Study text:
———

“Take Off This Uniform and Leave the Show”
On August 10th I will officially be recharging my batteries…and not a minute too soon. See, occassionally I find myself clenching my teeth and rubbing my temples while looking at a spread sheet (or a significant other…it happens) and I realize, “Dear GOD I need a break”.
Now, I’m not talking a vacation. I don’t recharge my batteries on the beaches or in Vegas. I chill out and remember who I am best when I find myself in Lubec, Maine. Never heard of it? Of course you havent.
Lubec has one road in, as it sits on a penninsula jutting out in to the ocean…it’s the Eastern Most town in the US, in fact, and that might be it’s only claim to fame. It’s got two gas stations and one grocery store…well, two if you count the IGA on the way out of town. One bar and one coffee shop, and two restaurants. There’s a little hardware store and well…not a whole lot else. It’s quiet, and damn near nothing ever happens there that would make the news, local or otherwise.
And by God, I love it.

———

What the task requires:
According to the piece about Lubec, Maine, what is the town's claim to fame?

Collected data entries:
———

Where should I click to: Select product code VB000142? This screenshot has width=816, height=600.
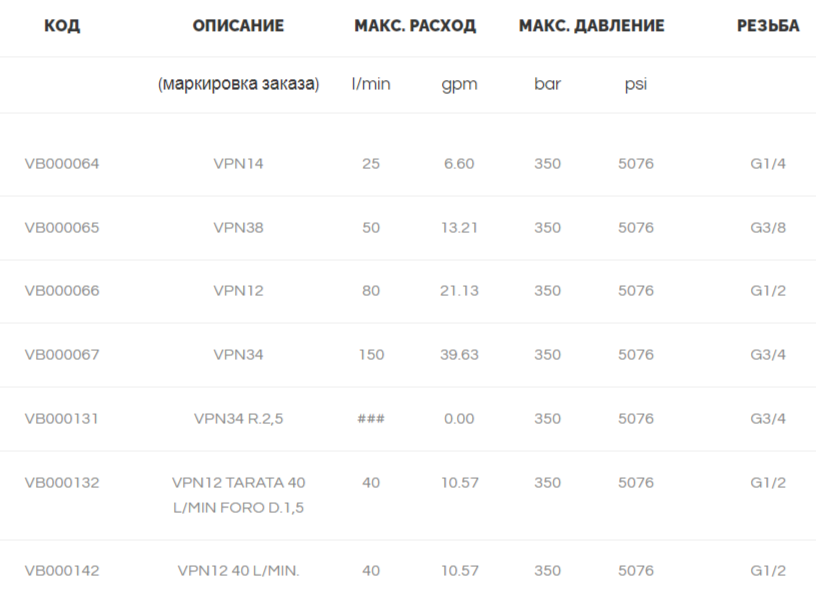coord(62,571)
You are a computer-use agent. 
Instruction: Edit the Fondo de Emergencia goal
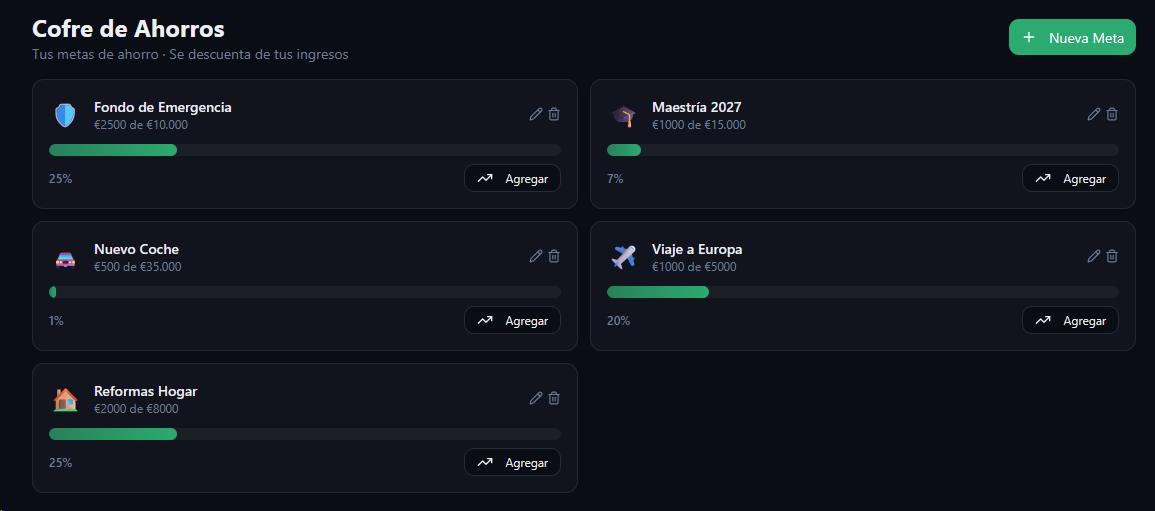536,114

———

Written response:
It is the easternmost town in the US.